Cette distinction compte aussi lorsque nous parlons de « ralentir » ou de « brider » l’intelligence artificielle. Certaines applications auront besoin de modèles extrêmement performants et spécialisés ; d’autres pourront fonctionner avec des systèmes beaucoup plus petits. Parler de la puissance de « l’IA » comme s’il s’agissait d’un besoin uniforme nous fait perdre cette réalité.
Pour une entreprise, la question devrait donc être moins « quel est le meilleur modèle ? » que « de quel modèle ai-je besoin pour résoudre mon problème ? ». La réponse dépendra du métier, des données, de la fiabilité attendue, du coût et des conséquences d’une erreur.
Et si la frugalité devenait une forme de progrès ?
Cette question nous conduit naturellement à celle de la frugalité. Et pas uniquement pour des raisons environnementales.
Les modèles les plus puissants nécessitent davantage de calcul, d’infrastructures et d’énergie. Mais, pour l’entreprise, ils peuvent aussi signifier des coûts plus importants et des projets plus complexes à intégrer et à rentabiliser. Pour une PME, cette dimension est loin d’être secondaire. Lui présenter l’intelligence artificielle comme une course permanente vers des modèles toujours plus puissants, plus complexes et potentiellement plus coûteux peut même finir par lui faire peur et la convaincre que cette technologie n’est tout simplement pas faite pour elle.
Ce serait regrettable, car son besoin peut être beaucoup plus modeste. Elle n’a peut-être pas besoin du modèle capable de résoudre les problèmes scientifiques les plus difficiles. Elle a besoin d’un outil suffisamment performant pour automatiser une partie de son administration, rechercher une information, assister son service client ou aider ses collaborateurs.

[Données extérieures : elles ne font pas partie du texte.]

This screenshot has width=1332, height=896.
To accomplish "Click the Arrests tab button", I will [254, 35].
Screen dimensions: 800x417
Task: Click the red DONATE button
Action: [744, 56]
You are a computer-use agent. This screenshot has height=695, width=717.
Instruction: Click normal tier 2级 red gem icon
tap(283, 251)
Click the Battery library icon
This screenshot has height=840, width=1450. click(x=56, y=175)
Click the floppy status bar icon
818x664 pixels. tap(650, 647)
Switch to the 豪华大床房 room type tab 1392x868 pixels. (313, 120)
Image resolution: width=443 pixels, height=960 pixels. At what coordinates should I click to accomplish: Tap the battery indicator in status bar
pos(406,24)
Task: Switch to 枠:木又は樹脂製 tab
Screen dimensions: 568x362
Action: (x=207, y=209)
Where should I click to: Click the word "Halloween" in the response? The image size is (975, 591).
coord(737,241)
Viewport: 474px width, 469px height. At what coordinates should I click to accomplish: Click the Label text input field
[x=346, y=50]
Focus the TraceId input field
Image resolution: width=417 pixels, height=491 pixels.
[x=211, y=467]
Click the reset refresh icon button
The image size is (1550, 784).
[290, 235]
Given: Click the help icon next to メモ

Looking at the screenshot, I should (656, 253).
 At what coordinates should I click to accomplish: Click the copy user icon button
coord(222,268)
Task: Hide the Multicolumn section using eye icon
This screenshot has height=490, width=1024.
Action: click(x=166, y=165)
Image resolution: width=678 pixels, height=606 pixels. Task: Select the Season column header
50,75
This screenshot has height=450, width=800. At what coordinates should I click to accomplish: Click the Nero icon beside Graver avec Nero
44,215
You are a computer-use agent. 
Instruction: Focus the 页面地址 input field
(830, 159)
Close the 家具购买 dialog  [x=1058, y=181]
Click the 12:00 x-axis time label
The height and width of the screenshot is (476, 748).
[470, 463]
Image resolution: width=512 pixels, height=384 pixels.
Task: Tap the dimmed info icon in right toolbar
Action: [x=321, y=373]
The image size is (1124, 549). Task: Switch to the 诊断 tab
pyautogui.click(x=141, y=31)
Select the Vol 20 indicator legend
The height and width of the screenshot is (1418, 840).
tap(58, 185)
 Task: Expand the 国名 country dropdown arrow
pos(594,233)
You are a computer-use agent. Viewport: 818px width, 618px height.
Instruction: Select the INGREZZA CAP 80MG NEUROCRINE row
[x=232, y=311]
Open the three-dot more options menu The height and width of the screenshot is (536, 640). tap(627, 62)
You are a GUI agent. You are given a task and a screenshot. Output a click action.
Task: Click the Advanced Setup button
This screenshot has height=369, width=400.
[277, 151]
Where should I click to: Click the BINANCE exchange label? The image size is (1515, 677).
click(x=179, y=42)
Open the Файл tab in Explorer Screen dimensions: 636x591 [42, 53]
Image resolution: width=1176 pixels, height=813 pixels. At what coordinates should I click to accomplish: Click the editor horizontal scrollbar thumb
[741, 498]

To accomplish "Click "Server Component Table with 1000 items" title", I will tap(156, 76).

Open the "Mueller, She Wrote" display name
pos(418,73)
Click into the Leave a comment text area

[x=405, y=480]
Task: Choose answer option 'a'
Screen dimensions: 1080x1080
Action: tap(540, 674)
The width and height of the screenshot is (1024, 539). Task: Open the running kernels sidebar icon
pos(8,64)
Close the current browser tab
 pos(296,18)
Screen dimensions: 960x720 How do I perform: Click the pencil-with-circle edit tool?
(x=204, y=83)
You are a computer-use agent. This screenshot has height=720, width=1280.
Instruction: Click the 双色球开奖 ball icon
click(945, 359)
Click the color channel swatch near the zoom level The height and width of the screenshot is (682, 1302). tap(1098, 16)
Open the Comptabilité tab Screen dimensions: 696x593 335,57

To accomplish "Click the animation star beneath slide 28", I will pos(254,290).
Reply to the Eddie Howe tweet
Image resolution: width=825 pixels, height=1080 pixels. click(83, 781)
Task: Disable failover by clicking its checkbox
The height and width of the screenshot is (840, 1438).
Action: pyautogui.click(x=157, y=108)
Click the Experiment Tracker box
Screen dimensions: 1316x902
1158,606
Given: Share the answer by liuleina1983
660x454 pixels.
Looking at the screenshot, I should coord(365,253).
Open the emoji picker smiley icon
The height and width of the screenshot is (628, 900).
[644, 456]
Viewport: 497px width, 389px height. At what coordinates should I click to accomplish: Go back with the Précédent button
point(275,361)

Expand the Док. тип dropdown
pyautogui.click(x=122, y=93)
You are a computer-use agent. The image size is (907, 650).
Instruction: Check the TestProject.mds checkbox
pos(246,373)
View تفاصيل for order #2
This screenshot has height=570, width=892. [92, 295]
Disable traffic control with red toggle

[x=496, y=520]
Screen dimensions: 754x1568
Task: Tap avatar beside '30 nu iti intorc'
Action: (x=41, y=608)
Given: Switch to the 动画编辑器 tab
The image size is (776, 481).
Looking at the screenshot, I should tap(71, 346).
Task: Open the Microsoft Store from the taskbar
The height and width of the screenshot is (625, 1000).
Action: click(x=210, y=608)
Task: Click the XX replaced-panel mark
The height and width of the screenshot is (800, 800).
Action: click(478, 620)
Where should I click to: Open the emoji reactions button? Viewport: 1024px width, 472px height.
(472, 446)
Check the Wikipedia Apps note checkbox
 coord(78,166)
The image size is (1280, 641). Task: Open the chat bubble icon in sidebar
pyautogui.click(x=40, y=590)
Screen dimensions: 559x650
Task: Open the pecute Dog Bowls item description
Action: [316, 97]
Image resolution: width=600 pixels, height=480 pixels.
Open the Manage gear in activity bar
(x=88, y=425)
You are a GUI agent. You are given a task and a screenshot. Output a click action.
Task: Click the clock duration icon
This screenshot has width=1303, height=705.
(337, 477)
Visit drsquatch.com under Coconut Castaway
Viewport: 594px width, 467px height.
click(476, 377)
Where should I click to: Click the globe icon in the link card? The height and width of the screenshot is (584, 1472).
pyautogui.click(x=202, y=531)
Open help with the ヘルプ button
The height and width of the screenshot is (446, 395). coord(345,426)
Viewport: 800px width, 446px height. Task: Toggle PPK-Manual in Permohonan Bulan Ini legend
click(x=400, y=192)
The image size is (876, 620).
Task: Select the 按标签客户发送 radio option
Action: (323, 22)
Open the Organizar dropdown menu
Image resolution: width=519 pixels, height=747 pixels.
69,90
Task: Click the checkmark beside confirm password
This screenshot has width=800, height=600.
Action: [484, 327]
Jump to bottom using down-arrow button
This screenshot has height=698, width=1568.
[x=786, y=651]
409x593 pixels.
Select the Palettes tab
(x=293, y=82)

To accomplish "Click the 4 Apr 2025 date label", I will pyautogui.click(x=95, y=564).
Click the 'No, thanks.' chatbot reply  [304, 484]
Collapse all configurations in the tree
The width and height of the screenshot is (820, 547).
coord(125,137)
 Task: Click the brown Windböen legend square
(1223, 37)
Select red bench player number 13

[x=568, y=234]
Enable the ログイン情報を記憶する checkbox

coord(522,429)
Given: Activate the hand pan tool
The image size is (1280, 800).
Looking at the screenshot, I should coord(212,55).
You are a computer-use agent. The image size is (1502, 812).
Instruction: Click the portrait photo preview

La frugalité devient alors à la fois technologique, énergétique et financière : employer le modèle le moins gourmand capable d’accomplir correctement la tâche demandée et réserver les capacités les plus importantes aux problèmes qui les nécessitent réellement.
Cela ne signifie évidemment pas que la course aux grands modèles est terminée. Certains domaines scientifiques, médicaux ou industriels ont encore besoin de progrès considérables. Mais cela ne signifie pas que chaque entreprise et chaque tâche aient besoin demain d’une intelligence artificielle dix fois plus puissante.
La maturité technologique pourrait justement commencer lorsque nous cesserons de considérer que le progrès consiste nécessairement à utiliser toujours plus de puissance.
Alors, si la course aux grands modèles ralentit un jour, la bulle de l’IA explosera-t-elle pour autant ?
Peut-être nous apercevrons-nous simplement que nous avions confondu la puissance de l’intelligence artificielle avec son utilité.